# [WORK TO COMPLETE]
Among the entries below, find all lines that include "will" and copy them.

# [DATA FOR THIS EXERCISE]
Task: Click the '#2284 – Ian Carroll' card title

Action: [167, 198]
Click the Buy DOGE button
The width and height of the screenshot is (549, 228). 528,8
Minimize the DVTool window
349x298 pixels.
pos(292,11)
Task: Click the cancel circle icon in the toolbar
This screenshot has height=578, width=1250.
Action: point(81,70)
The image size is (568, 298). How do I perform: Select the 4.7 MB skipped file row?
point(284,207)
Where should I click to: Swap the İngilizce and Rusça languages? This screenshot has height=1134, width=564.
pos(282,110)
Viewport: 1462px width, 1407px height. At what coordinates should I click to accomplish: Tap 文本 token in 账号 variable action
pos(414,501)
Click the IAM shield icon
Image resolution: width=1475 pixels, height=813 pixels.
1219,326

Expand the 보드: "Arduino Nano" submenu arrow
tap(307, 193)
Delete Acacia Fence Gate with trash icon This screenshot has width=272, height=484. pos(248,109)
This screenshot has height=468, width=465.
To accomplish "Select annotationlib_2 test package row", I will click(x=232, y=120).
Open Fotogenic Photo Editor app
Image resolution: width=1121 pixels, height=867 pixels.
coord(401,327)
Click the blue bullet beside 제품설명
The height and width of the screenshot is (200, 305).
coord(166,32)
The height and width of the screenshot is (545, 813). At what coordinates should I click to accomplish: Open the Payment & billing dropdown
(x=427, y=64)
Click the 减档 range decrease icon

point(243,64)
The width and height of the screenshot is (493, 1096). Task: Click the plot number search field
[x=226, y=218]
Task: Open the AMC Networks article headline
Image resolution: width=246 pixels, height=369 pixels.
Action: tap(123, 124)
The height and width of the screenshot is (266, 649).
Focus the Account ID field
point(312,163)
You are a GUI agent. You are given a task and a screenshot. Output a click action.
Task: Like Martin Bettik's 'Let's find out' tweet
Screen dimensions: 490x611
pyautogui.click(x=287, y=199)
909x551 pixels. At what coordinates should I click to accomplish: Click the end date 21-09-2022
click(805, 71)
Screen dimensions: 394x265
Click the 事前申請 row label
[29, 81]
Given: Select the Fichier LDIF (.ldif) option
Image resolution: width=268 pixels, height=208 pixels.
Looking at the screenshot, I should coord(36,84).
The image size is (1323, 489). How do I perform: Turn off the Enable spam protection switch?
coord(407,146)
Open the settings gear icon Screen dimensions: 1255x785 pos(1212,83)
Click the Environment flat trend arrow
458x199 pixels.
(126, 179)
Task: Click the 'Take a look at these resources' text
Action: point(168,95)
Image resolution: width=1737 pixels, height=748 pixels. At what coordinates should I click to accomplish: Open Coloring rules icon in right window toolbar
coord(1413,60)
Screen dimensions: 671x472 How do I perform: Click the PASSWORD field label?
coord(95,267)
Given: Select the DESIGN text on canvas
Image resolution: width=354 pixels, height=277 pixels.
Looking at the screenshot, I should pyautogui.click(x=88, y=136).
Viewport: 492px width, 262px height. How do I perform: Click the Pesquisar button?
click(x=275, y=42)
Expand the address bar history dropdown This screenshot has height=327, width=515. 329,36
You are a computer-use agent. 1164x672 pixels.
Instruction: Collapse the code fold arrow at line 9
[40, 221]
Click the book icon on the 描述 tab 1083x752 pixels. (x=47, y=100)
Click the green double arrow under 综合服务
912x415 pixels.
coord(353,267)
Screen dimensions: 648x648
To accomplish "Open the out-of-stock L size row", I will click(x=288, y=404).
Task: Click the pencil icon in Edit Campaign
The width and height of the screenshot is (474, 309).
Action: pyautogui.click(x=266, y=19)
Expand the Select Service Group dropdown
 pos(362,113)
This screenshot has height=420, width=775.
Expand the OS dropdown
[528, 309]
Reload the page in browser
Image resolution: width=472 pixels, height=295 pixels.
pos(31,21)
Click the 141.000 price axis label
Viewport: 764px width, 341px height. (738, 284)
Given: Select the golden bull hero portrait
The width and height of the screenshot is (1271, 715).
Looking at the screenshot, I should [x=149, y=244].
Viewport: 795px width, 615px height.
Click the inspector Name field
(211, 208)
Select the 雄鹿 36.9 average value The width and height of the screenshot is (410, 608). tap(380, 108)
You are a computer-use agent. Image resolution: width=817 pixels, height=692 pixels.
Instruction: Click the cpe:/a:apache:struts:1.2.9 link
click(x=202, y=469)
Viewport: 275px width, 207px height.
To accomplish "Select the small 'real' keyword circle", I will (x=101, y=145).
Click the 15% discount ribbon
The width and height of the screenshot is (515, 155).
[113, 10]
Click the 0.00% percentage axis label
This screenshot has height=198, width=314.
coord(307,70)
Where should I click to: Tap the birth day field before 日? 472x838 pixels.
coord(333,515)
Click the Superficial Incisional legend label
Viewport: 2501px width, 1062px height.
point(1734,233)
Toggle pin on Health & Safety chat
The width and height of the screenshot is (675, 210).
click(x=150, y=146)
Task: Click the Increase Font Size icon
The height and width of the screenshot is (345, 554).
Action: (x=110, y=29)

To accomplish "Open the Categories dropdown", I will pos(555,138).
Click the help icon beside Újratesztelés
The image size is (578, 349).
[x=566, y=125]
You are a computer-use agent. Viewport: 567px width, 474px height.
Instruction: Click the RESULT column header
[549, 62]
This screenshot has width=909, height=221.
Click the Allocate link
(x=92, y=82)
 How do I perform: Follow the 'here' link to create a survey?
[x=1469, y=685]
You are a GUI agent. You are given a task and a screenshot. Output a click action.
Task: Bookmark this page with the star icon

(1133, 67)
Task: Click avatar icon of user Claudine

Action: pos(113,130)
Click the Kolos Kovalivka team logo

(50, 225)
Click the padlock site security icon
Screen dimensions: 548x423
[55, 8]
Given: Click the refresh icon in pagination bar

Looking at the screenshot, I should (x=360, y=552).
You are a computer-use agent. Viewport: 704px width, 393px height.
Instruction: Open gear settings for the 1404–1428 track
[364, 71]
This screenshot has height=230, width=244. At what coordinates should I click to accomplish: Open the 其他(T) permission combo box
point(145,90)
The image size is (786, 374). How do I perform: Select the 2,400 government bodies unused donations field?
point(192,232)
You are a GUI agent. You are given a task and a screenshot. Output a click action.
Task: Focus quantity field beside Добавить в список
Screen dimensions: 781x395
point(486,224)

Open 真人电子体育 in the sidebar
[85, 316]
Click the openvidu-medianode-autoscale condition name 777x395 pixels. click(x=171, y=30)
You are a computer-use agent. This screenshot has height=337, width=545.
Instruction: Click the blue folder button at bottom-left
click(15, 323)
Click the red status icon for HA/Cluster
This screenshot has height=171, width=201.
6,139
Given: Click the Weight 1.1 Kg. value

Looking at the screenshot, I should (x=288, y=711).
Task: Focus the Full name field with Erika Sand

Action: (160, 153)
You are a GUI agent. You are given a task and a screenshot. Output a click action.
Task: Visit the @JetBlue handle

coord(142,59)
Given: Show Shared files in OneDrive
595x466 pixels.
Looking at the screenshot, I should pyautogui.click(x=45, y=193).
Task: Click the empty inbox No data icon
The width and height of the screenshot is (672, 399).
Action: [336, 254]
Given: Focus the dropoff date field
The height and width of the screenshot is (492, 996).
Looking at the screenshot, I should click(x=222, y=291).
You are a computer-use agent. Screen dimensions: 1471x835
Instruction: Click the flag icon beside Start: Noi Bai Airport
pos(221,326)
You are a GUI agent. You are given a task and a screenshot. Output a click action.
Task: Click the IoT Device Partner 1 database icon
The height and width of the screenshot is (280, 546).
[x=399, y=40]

# [SOLUTION TO THIS EXERCISE]
To accomplish "Select annotationlib_2 test package row", I will click(x=232, y=120).
To accomplish "Open the out-of-stock L size row", I will click(x=288, y=404).
To accomplish "Select the small 'real' keyword circle", I will (x=101, y=145).
To accomplish "Open the Categories dropdown", I will pos(555,138).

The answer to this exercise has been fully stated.